Le soir du 9 novembre 1989, un symbole de la Guerre froide et de l’oppression des peuples du bloc soviétique s’effondre : à Berlin, alors que des manifestations font convulser le régime est-allemand, la population s’attaque au mur érigé en août 1961 et le détruit. Les scènes de liesse et de fraternisation entre populations de Berlin-Ouest et de Berlin-Est font le tour du monde, annonciatrices de l’écroulement du bloc soviétique et de la fin de la Guerre froide.

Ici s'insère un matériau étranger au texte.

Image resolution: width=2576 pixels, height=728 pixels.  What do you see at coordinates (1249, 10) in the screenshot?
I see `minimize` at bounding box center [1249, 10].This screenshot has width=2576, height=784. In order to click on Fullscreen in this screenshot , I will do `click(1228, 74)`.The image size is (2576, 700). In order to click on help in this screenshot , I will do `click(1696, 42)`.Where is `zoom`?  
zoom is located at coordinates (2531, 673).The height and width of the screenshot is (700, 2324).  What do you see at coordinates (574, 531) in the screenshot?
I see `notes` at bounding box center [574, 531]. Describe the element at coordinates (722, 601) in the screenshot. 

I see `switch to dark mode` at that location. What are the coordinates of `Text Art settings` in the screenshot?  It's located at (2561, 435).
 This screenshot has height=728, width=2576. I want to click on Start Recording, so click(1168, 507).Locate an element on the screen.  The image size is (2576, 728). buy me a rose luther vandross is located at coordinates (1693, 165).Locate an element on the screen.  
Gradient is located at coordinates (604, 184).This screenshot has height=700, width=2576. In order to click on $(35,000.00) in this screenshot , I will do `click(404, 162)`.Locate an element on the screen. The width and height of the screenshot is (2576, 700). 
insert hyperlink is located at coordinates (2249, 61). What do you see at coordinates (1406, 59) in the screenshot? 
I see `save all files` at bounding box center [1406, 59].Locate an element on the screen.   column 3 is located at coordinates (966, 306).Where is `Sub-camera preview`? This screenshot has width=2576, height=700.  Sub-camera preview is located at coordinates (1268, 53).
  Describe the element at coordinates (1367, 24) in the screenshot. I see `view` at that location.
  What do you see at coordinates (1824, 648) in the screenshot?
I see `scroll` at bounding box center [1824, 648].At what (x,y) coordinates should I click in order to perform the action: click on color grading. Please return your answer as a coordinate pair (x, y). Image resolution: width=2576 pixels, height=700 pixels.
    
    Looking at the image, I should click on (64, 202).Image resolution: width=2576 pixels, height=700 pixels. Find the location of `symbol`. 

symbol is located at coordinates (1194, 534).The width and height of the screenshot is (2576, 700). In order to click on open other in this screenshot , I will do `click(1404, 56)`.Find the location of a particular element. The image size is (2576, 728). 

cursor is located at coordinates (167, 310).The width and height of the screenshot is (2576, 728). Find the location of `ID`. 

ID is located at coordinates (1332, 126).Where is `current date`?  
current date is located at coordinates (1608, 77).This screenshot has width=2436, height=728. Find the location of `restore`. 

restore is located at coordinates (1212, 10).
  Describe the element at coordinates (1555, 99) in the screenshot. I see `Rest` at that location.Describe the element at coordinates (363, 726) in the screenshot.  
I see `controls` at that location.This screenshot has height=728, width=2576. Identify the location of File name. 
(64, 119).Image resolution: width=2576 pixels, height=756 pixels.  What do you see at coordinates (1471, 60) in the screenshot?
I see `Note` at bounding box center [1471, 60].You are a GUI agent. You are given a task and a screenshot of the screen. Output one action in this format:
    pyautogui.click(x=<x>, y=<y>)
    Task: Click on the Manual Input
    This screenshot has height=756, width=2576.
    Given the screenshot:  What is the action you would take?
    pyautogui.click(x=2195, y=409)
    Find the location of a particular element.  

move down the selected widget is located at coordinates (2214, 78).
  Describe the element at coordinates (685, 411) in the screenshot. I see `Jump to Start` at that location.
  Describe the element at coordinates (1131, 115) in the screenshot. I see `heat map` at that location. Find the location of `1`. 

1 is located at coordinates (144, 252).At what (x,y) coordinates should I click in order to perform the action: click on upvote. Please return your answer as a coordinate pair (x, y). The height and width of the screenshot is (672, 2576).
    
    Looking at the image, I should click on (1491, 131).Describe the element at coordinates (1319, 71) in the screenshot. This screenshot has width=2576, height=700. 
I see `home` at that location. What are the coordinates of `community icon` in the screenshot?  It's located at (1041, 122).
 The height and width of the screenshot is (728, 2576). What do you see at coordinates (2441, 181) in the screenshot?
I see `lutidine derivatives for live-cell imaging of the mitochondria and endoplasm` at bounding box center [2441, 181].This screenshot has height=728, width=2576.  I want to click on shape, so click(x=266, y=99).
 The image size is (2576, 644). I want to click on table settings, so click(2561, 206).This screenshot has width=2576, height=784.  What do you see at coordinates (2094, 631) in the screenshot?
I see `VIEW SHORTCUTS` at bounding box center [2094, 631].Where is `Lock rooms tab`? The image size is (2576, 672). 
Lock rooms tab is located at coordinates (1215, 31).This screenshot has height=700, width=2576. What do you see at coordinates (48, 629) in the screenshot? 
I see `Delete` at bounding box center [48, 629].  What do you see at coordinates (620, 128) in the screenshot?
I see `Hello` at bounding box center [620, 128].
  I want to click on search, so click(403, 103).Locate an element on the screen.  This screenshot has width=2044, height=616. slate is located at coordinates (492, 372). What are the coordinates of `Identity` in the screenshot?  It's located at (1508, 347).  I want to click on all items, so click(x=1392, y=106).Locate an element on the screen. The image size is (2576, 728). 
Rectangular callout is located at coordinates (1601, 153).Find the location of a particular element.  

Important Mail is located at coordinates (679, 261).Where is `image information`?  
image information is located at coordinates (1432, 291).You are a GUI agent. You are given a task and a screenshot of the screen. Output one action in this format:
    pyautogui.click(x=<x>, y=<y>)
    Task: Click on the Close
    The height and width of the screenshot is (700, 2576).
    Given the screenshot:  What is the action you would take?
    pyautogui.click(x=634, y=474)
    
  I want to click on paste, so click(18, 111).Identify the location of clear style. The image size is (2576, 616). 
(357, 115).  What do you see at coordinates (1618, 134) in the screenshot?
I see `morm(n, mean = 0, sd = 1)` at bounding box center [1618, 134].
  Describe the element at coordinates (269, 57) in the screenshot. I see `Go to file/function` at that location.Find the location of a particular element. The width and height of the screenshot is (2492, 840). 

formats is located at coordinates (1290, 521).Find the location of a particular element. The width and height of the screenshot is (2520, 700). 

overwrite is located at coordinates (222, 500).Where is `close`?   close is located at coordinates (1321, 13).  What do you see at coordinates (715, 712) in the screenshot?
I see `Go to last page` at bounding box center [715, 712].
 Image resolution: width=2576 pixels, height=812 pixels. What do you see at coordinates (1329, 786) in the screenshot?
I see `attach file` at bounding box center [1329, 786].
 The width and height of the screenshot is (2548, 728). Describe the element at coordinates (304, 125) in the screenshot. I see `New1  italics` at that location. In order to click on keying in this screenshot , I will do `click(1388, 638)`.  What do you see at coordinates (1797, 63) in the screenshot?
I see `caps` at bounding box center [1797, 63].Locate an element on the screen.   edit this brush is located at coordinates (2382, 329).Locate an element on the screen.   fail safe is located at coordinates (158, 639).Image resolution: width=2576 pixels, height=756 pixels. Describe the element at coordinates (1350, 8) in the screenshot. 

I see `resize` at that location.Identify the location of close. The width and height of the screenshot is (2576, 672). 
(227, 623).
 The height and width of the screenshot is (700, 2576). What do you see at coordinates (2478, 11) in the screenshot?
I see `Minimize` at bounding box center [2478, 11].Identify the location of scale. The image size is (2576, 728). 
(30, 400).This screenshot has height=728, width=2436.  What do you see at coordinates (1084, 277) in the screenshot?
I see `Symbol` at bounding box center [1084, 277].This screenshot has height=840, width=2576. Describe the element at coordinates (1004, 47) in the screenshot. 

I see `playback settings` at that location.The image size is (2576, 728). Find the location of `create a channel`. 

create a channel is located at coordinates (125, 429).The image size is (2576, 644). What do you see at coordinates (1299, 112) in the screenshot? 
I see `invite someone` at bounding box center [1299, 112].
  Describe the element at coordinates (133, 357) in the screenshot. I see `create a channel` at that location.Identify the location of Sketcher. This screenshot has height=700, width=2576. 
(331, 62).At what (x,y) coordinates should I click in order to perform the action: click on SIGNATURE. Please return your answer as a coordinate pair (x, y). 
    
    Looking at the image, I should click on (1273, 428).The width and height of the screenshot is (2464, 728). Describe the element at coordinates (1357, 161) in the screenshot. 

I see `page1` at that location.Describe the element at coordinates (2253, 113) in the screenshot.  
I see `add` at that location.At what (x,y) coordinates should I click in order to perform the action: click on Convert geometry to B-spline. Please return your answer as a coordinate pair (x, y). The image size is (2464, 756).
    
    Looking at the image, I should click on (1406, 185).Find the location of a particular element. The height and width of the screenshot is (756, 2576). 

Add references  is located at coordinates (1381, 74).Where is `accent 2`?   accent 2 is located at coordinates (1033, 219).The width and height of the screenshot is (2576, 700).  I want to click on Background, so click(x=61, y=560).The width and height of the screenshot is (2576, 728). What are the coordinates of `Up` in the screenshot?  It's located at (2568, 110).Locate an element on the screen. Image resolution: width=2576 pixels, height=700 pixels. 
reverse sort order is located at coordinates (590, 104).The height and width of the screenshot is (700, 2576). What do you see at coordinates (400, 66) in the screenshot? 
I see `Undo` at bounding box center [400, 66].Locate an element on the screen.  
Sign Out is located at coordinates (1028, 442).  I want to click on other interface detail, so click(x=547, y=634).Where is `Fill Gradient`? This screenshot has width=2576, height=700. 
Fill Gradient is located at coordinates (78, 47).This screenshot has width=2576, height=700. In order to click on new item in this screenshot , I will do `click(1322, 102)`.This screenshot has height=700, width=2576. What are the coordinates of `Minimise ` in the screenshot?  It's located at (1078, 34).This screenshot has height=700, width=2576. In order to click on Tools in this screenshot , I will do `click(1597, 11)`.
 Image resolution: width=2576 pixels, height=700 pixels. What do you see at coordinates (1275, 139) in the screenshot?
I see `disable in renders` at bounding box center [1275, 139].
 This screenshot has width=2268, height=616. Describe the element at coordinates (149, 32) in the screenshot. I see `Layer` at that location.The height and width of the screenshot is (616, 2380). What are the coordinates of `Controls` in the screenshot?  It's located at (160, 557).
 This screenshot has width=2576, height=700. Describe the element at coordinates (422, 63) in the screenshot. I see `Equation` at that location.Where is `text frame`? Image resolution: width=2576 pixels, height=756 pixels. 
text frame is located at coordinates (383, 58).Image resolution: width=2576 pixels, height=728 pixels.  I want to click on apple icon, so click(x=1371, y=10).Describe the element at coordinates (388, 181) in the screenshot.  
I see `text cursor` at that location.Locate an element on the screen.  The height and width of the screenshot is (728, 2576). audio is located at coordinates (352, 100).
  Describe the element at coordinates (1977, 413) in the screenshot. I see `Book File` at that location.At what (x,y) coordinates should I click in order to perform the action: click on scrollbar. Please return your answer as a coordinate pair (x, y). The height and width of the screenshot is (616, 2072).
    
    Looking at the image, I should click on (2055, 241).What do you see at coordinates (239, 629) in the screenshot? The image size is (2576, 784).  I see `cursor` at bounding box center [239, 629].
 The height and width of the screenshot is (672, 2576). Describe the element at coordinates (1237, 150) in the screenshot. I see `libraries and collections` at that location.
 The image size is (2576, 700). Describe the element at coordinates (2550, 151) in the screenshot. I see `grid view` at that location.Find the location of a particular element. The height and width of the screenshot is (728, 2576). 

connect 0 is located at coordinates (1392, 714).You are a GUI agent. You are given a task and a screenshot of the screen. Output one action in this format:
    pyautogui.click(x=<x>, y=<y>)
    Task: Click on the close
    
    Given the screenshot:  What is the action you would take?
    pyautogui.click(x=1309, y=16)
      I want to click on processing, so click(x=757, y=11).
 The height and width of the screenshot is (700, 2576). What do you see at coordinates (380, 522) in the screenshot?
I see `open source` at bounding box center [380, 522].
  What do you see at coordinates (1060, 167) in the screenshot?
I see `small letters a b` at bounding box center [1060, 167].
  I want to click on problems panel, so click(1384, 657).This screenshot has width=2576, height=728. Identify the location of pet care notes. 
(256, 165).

La chute du Mur de Berlin est le symbole, en actes, de la fin d’un siècle, ouvert en 1917 par la révolution russe et la prise du pouvoir par les Bolcheviks durant la Première Guerre mondiale, toile de fond de la naissance du « court 20e siècle » étudié par l’historien britannique Eric Hobsbawm dans son magistral l’Âge des extrêmes1. Pour Hobsbawm, « le monde qui s’est morcelé à la fin des annnés 1980 était le monde façonné par l’impact de la Révolution russe de 1917. Nous en avons tous été marqués, par exemple, pour autant que nous ayons pris l’habitude de penser l’économie industrielle moderne en termes de pôles opposés, le "capitalisme" et le "socialisme" comme des systèmes inconciliables, l’un étant identifié aux économies organisées sur le modèle de l’URSS, l’autre au reste du monde. »
En effet, si l’immense espoir suscité par la Révolution d’octobre avait depuis bien longtemps été anéanti par la contre-révolution bureaucratique du Thermidor stalinien, l’existence d’un « autre » face au système capitaliste demeurait une clé de compréhension du monde. La chute du Mur ne fut pas un coup de tonnerre dans un ciel serein, mais elle précipita l’effondrement de l’URSS et de l’ensemble du bloc soviétique. Certains proclamèrent alors la « fin de l’histoire », pronostiquant le triomphe absolu, et définitif, du capitalisme néolibéral. 30 ans après, au regard des crises à répétition du capitalisme et de l’instabilité du système, force est de constater que ces prophètes ont eu tort et que l’idée d’un « autre monde possible », sinon nécessaire, a survécu. 30 ans après, retour sur cet événement, ses racines, sa signification et sa portée, sans nostalgie aucune, mais sans résignation.
Julien Salingue
- 1. Eric Hobsbawm, l’Âge des extrêmes, histoire du court 20e siècle, coédition le Monde diplomatique - Éditions Complexe, 1999.